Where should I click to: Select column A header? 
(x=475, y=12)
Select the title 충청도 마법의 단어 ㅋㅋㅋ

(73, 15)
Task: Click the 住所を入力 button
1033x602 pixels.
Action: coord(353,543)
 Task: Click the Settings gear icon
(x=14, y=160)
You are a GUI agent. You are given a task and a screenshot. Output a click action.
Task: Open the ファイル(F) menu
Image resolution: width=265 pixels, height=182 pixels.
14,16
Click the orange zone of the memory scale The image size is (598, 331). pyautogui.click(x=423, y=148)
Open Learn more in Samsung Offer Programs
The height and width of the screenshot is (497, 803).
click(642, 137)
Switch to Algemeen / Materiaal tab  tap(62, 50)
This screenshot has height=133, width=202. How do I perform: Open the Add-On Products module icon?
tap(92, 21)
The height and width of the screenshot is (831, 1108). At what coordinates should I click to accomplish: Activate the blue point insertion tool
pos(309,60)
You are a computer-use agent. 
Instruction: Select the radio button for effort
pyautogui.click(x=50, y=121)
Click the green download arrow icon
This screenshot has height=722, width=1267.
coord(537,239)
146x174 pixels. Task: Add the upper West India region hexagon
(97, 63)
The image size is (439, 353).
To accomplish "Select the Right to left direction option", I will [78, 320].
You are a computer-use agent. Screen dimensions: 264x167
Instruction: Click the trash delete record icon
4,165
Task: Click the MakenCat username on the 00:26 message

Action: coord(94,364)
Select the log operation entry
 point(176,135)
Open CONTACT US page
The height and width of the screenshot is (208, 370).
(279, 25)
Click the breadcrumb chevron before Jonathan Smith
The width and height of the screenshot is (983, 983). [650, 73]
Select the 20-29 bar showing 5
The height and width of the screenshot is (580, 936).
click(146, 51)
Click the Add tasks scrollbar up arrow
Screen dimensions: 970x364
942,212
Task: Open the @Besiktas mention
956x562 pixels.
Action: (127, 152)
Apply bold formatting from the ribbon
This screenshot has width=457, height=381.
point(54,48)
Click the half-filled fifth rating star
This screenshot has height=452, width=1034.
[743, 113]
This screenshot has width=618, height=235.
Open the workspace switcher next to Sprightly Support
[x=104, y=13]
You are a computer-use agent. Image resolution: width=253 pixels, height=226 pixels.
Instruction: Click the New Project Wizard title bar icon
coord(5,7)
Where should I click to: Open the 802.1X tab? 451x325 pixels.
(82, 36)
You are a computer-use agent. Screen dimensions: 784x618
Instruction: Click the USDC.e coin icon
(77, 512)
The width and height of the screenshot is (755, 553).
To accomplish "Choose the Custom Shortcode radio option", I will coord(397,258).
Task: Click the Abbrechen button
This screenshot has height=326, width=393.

⁂

WHAT IS NEEDED
Would you copy out all the entries above without changing a single character?

RESPONSE FOR THIS EXERCISE
Where should I click to: Select column A header? 
(x=475, y=12)
Select the title 충청도 마법의 단어 ㅋㅋㅋ

(73, 15)
Task: Click the 住所を入力 button
1033x602 pixels.
Action: coord(353,543)
 Task: Click the Settings gear icon
(x=14, y=160)
You are a GUI agent. You are given a task and a screenshot. Output a click action.
Task: Open the ファイル(F) menu
Image resolution: width=265 pixels, height=182 pixels.
14,16
Click the orange zone of the memory scale The image size is (598, 331). pyautogui.click(x=423, y=148)
Open Learn more in Samsung Offer Programs
The height and width of the screenshot is (497, 803).
click(642, 137)
Switch to Algemeen / Materiaal tab  tap(62, 50)
This screenshot has height=133, width=202. How do I perform: Open the Add-On Products module icon?
tap(92, 21)
The height and width of the screenshot is (831, 1108). At what coordinates should I click to accomplish: Activate the blue point insertion tool
pos(309,60)
You are a computer-use agent. 
Instruction: Select the radio button for effort
pyautogui.click(x=50, y=121)
Click the green download arrow icon
This screenshot has height=722, width=1267.
coord(537,239)
146x174 pixels. Task: Add the upper West India region hexagon
(97, 63)
The image size is (439, 353).
To accomplish "Select the Right to left direction option", I will [78, 320].
You are a computer-use agent. Screen dimensions: 264x167
Instruction: Click the trash delete record icon
4,165
Task: Click the MakenCat username on the 00:26 message

Action: coord(94,364)
Select the log operation entry
 point(176,135)
Open CONTACT US page
The height and width of the screenshot is (208, 370).
(279, 25)
Click the breadcrumb chevron before Jonathan Smith
The width and height of the screenshot is (983, 983). [650, 73]
Select the 20-29 bar showing 5
The height and width of the screenshot is (580, 936).
click(146, 51)
Click the Add tasks scrollbar up arrow
Screen dimensions: 970x364
942,212
Task: Open the @Besiktas mention
956x562 pixels.
Action: (127, 152)
Apply bold formatting from the ribbon
This screenshot has width=457, height=381.
point(54,48)
Click the half-filled fifth rating star
This screenshot has height=452, width=1034.
[743, 113]
This screenshot has width=618, height=235.
Open the workspace switcher next to Sprightly Support
[x=104, y=13]
You are a computer-use agent. Image resolution: width=253 pixels, height=226 pixels.
Instruction: Click the New Project Wizard title bar icon
coord(5,7)
Where should I click to: Open the 802.1X tab? 451x325 pixels.
(82, 36)
You are a computer-use agent. Screen dimensions: 784x618
Instruction: Click the USDC.e coin icon
(77, 512)
The width and height of the screenshot is (755, 553).
To accomplish "Choose the Custom Shortcode radio option", I will coord(397,258).
Task: Click the Abbrechen button
This screenshot has height=326, width=393.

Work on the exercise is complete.